» Provided passage:
↓↓↓

About
I am a researcher at the BioNLP group under NCBI/NLM/NIH. I received my MD degree from Tsinghua University in 2022. Prior to that, I was an exchange student at the University of Pittsburgh and Carnegie Mellon University. I got my BSc degree from Tsinghua in 2019. My long-term goal is to democratize biomedical knowledge by providing accurate, verifiable, and understandable information to everyone in need. Currently, I work on three topics regarding large language models for biomedicine:
Evaluating the medical capabilities of LLMs. In 2019, we released and characterized the first decoder-only biomedical language model, BioELMo. Our PubMedQA is one of the most commonly used benchmarks for evaluating LLMs in biomedicine. We also reported their hallucinations in information seeking, hidden flaws behind expert-level performance, and safety vulnerabilities under adversarial attacks.
Augmentation with retrieval and domain tools. We trained MedCPT, state-of-the-art embedding model for biomedicine, using large-scale PubMed search logs. Our MedRAG toolkit and benchmark offer practical guidelines for retrieval-augmented generation in medicine. We released a team of biomedical AI agents, including GeneGPT, GeneAgent, and AgentMD.
Novel LLM applications in biomedicine. We are one of the pioneers in using LLMs for patient-to-trial matching with TrialGPT, which won the NIH Director’s Chanllenge Awards. TrialGPT was covered by AUANews, FedScoop, and Azure Government. We wrote reviews for opportunities and challenges in biomedical LLMs and biomedical question answering.
I serve as the Associate Editor of the Journal of Medical Internet Research (JMIR), on the editorial board of the Journal of Biomedical Informatics (JBI), and on the editorial committee of a special issue of Journal of the American Medical Informatics Association (JAMIA).
I am actively looking for potential collaborators and students on these topics. Please feel free to send me an email if you are interested in working with me.

↑↑↑

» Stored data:
↓↓↓

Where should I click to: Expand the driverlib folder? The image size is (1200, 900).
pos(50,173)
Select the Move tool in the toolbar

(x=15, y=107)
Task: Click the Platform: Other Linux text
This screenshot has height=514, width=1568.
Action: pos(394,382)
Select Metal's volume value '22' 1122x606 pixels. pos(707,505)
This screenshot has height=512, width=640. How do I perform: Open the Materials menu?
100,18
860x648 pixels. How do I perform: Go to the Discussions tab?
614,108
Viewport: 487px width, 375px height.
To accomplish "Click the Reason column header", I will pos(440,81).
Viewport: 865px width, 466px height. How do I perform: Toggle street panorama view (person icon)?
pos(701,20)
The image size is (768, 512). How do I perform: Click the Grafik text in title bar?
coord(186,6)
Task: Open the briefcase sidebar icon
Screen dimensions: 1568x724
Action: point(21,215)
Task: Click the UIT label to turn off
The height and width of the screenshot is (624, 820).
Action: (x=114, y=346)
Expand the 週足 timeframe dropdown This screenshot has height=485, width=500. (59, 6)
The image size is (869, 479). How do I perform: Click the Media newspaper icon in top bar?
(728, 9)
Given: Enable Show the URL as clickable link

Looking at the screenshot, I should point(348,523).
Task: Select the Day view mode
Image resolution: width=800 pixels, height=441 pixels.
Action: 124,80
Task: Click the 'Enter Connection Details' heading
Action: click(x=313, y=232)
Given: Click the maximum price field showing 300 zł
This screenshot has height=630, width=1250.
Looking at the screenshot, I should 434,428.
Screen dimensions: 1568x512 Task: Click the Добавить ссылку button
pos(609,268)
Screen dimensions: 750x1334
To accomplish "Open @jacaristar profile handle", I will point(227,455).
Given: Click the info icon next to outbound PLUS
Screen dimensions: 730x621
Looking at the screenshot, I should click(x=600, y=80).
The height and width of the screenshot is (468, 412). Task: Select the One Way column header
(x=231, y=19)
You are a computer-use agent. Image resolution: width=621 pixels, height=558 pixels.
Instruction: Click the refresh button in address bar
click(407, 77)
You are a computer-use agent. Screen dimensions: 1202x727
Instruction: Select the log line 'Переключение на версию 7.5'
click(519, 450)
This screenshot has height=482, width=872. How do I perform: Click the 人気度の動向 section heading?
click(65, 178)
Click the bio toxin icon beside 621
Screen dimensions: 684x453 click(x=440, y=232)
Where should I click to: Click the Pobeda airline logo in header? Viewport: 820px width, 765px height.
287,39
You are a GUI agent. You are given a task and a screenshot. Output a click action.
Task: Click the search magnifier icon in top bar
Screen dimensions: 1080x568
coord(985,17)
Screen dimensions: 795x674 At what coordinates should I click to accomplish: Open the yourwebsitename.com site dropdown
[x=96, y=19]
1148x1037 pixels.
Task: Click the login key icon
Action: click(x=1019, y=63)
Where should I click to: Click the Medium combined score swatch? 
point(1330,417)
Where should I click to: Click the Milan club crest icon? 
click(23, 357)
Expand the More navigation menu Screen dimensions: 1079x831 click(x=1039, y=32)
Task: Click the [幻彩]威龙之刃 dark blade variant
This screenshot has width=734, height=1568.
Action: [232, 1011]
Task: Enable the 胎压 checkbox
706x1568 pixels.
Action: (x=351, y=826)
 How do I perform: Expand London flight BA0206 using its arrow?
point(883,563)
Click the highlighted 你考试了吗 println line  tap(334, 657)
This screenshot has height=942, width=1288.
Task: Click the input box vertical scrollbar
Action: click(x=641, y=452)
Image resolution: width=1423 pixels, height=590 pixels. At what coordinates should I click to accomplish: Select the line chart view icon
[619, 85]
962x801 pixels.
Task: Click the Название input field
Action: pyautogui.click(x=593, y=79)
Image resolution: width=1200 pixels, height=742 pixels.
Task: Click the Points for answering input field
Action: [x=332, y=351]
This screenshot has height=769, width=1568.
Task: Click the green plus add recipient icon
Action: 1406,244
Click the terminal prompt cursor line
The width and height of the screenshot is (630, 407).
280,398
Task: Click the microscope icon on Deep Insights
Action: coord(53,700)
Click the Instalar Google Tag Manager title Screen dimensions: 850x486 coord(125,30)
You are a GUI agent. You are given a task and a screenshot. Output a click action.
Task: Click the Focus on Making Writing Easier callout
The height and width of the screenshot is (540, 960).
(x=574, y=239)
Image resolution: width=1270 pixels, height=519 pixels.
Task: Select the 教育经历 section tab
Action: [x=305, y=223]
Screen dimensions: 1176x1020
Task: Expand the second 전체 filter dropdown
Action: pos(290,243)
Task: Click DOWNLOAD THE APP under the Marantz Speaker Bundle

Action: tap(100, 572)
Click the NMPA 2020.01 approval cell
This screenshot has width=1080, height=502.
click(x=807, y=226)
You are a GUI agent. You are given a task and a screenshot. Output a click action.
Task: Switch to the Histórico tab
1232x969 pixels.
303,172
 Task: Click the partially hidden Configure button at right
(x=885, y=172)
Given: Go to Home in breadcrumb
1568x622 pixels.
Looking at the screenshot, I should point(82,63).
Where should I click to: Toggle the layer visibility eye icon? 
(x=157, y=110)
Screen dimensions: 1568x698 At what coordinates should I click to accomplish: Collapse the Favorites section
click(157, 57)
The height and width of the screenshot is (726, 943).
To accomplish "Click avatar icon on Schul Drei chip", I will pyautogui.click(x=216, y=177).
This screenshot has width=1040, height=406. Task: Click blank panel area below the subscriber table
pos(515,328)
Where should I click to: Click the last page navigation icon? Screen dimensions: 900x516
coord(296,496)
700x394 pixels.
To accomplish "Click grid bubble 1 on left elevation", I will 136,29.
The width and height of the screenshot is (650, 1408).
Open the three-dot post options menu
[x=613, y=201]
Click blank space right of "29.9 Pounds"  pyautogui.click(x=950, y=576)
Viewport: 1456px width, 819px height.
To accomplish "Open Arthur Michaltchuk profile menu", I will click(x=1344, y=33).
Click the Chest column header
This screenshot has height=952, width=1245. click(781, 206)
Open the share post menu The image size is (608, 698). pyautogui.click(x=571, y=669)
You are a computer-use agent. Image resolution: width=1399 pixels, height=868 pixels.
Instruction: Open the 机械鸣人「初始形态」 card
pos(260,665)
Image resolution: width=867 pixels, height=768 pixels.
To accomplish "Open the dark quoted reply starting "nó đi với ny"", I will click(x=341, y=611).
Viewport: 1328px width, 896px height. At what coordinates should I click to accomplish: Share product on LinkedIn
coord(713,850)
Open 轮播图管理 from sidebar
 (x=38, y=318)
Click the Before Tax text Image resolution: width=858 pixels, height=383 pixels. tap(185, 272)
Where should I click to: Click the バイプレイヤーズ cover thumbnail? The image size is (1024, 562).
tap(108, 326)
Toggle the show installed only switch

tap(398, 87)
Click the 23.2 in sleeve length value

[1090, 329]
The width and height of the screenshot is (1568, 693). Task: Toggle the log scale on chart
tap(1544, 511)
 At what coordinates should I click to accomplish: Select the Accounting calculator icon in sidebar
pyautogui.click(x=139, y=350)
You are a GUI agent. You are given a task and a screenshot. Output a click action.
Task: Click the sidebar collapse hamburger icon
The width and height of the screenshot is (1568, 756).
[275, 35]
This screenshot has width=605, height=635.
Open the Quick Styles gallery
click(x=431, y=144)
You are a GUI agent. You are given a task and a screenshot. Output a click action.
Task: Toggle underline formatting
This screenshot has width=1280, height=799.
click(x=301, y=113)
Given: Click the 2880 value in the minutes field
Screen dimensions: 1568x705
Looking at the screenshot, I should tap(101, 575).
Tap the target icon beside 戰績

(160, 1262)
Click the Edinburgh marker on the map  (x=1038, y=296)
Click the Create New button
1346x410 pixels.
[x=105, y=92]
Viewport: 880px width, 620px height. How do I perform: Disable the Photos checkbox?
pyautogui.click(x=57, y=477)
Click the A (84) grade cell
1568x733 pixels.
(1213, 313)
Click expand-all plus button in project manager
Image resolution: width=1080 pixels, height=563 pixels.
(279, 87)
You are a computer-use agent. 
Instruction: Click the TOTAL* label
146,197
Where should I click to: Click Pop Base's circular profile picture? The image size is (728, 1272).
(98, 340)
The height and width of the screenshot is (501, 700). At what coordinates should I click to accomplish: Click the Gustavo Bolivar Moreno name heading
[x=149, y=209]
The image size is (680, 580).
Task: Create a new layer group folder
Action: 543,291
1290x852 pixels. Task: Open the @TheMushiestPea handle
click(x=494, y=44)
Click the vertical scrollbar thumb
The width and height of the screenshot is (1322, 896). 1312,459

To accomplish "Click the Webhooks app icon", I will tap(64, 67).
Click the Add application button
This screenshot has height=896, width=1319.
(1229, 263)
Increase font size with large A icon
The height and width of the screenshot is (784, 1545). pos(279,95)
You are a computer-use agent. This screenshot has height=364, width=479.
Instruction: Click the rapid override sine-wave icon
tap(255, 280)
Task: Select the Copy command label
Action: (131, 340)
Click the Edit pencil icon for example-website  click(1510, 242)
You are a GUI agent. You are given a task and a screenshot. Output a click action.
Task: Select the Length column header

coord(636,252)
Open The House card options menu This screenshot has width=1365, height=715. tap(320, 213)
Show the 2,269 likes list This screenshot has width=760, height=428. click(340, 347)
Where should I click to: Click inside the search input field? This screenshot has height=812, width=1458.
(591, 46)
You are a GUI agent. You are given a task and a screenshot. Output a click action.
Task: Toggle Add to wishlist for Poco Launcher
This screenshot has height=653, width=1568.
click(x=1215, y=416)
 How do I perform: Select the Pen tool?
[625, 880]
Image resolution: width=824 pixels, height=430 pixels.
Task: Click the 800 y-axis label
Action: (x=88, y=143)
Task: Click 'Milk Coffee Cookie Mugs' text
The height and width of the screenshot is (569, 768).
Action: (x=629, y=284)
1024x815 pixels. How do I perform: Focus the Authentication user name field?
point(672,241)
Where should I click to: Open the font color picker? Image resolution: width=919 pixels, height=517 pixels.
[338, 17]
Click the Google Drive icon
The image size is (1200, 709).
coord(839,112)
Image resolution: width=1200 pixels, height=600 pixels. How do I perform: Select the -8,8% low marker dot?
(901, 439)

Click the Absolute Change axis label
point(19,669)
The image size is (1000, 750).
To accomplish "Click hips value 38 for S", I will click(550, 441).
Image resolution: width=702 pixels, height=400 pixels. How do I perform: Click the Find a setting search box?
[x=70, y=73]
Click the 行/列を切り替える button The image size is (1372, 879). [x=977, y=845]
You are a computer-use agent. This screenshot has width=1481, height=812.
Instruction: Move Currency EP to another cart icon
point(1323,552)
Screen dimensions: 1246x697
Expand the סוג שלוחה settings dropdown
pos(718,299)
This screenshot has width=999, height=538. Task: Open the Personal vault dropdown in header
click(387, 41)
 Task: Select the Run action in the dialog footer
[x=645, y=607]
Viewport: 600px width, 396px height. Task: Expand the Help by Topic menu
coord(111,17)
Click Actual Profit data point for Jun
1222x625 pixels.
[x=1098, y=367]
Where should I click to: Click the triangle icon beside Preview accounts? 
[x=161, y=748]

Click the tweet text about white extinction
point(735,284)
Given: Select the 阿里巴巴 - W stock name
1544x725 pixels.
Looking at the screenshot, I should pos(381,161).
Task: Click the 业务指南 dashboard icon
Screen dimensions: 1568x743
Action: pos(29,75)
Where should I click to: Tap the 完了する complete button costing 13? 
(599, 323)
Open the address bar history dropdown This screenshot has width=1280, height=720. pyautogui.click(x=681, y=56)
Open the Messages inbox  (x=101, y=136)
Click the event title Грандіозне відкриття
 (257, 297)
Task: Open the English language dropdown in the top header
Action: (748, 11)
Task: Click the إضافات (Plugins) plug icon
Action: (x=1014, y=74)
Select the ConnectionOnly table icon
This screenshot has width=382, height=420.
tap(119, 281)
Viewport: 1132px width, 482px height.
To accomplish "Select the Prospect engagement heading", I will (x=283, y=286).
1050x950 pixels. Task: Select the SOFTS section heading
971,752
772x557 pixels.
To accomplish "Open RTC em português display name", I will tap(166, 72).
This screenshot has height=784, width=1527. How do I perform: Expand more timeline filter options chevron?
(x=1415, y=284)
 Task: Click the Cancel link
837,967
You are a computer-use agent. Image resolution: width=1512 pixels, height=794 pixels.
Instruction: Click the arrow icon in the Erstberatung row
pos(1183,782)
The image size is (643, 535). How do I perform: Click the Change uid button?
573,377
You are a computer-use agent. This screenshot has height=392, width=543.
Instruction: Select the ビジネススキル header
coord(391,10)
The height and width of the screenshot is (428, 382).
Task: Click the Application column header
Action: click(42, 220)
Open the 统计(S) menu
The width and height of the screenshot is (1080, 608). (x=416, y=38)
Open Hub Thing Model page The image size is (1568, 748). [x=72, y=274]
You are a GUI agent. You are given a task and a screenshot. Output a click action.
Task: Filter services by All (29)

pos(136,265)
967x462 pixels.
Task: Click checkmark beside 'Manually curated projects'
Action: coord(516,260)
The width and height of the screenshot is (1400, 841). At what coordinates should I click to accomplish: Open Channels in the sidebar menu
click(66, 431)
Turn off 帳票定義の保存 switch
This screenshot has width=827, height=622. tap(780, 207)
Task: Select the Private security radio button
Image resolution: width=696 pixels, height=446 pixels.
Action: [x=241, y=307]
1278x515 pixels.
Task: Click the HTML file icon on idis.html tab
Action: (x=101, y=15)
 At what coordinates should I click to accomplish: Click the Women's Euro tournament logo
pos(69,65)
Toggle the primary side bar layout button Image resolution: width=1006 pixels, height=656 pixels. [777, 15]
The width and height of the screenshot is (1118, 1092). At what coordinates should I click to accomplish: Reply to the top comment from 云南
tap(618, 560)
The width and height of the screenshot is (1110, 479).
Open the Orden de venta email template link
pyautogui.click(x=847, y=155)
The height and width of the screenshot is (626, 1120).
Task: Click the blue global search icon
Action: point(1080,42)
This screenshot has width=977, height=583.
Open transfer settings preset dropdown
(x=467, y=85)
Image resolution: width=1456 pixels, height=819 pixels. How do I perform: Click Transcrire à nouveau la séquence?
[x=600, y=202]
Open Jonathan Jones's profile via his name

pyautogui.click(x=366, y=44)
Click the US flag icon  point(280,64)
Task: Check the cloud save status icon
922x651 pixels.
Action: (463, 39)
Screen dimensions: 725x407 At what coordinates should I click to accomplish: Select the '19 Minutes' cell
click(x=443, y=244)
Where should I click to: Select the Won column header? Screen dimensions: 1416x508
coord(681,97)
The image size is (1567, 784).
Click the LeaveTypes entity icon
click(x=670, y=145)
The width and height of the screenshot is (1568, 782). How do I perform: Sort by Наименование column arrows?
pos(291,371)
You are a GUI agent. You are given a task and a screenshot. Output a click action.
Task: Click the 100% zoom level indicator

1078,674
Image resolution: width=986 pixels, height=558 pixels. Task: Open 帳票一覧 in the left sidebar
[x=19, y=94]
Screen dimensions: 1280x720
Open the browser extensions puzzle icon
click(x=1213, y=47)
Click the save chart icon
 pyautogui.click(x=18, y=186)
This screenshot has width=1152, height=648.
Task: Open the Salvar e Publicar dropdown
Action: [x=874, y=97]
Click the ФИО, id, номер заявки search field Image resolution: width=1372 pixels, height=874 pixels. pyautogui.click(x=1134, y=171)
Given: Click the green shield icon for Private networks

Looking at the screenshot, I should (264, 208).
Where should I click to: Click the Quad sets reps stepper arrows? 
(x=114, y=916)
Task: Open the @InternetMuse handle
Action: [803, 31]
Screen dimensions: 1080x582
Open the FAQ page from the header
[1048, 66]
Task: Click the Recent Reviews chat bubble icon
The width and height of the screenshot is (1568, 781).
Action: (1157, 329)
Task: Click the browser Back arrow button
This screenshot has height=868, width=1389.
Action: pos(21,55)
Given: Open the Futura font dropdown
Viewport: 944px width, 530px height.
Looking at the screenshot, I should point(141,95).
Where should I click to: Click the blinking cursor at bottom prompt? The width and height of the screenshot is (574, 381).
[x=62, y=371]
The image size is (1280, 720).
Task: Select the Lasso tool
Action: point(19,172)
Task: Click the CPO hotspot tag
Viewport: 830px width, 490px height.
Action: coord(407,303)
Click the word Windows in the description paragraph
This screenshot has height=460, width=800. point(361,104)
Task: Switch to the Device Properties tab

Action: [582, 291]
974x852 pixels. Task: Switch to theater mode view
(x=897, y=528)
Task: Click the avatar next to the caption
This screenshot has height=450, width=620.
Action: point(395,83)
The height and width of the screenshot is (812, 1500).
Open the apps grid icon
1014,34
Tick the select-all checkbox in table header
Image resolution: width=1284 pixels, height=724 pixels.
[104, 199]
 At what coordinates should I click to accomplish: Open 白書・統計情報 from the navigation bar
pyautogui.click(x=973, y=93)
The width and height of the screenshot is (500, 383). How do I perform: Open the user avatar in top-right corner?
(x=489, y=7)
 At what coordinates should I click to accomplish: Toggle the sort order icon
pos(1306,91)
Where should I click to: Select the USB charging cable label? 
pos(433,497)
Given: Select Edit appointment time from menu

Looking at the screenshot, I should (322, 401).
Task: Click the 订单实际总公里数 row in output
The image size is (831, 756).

↑↑↑

Write the next part of the researcher's About page, picking up right after its last sentence.

» Response:
News
- (11/24) TrialGPT: Matching patients to clinical trials with LLMs. Nat Commun
- (10/24) Primer: Demystifying LLMs for medicine.
- (09/24) MedCalc-Bench: The GSM8k in medicine. NeurIPS Datasets and Benchmarks
- (09/24) MedReview: LLMs for medical summarization. npj Digit Med
- (08/24) i-MedRAG: Improving MedRAG with iterative follow-up questions. PSB
- (07/24) Hidden Flaws: behind expert-level scores of GPT-4V in medicine. npj Digit Med
- (06/24) Safety: Adversarial attacks on LLMs in medicine.
- (05/24) GeneAgent: Language agents for gene set knowledge discovery.
- (05/24) MedRAG: Retrieval-augmented generation for medicine. ACL Findings
- (04/24) Trustworthy: Generative AI for evidence-based medicine. J Biomed Inform
- (02/24) AgentMD: Large-Scale clinical tool learning.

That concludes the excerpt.